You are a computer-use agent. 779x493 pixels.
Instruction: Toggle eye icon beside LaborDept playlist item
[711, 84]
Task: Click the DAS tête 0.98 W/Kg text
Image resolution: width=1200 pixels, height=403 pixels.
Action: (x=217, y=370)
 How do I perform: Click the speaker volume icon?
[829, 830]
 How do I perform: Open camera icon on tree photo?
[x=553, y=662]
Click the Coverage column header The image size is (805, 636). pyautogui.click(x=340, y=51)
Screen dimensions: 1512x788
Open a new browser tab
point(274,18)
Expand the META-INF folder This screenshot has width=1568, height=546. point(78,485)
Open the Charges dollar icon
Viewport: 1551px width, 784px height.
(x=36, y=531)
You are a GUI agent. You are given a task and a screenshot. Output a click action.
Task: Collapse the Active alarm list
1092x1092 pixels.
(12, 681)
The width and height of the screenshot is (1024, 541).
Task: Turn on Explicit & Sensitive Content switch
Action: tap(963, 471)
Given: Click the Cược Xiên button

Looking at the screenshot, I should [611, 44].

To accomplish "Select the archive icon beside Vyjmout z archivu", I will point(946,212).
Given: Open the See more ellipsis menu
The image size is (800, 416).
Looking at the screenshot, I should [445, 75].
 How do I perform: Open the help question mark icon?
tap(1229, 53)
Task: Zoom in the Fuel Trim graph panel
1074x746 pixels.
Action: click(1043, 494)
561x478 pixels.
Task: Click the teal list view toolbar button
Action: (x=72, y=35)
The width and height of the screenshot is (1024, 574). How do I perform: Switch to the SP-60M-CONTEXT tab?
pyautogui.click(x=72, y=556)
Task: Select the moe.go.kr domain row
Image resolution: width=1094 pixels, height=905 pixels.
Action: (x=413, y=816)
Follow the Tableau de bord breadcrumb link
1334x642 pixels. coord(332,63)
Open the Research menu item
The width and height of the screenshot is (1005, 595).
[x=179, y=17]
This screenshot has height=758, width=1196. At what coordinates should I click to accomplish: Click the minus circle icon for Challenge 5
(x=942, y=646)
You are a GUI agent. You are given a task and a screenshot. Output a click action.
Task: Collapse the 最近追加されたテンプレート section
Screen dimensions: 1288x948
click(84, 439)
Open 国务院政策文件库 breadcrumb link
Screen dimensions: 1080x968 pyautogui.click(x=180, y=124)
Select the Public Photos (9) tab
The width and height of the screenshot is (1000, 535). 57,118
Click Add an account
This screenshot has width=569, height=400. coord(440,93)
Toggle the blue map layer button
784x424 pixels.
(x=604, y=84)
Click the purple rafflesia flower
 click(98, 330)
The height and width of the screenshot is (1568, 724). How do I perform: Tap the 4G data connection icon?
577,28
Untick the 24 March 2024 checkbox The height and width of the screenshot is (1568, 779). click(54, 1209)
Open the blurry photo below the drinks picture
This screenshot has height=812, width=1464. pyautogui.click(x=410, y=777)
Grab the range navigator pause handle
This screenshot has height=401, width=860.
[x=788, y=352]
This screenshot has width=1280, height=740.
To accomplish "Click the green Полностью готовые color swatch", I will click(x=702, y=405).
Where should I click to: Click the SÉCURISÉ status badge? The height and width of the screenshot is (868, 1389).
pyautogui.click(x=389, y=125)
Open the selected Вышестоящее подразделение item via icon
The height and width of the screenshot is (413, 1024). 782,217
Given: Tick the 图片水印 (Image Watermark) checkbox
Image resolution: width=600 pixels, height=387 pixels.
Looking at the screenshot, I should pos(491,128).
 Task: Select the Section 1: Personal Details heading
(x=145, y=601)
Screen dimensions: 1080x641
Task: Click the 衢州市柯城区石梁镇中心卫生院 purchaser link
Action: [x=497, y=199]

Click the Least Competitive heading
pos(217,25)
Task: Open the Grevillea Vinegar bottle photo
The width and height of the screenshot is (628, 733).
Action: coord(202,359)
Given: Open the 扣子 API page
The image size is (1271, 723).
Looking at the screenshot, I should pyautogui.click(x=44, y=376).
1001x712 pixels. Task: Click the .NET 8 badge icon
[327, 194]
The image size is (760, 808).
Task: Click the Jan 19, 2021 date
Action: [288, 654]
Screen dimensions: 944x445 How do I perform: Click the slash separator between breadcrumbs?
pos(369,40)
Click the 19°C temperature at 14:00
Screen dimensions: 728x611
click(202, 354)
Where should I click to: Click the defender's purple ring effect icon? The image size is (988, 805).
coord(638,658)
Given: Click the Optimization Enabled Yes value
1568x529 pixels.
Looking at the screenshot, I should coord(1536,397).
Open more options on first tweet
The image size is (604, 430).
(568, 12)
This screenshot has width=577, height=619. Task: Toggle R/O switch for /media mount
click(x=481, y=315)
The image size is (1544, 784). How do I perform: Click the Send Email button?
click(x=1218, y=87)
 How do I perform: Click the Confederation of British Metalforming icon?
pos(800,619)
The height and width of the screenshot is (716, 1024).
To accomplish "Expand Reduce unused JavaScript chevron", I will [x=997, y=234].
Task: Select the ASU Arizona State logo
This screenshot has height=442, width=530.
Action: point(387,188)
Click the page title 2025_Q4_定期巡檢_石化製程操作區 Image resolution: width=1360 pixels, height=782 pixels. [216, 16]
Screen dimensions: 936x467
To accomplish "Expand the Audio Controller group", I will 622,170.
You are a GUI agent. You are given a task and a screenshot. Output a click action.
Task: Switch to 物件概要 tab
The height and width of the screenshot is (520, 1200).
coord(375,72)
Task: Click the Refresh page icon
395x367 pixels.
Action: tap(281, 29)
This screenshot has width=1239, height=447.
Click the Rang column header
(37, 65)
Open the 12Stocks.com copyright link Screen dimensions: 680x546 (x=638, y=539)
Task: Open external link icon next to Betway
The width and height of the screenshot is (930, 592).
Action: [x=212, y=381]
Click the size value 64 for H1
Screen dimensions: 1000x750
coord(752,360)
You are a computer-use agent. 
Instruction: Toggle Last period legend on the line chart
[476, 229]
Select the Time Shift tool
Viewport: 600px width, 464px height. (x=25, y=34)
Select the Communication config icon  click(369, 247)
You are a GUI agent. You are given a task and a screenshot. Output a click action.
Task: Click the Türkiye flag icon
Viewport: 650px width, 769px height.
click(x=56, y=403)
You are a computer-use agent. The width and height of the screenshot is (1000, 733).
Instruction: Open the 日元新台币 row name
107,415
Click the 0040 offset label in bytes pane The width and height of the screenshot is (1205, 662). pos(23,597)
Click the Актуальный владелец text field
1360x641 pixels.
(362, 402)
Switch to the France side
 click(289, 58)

● **Task instructions**: In the entries above, find each line with "will" and list it.

● **Your solution**:
To accomplish "Select the archive icon beside Vyjmout z archivu", I will point(946,212).
To accomplish "Click the green Полностью готовые color swatch", I will click(x=702, y=405).
To accomplish "Expand Reduce unused JavaScript chevron", I will [x=997, y=234].
To accomplish "Expand the Audio Controller group", I will 622,170.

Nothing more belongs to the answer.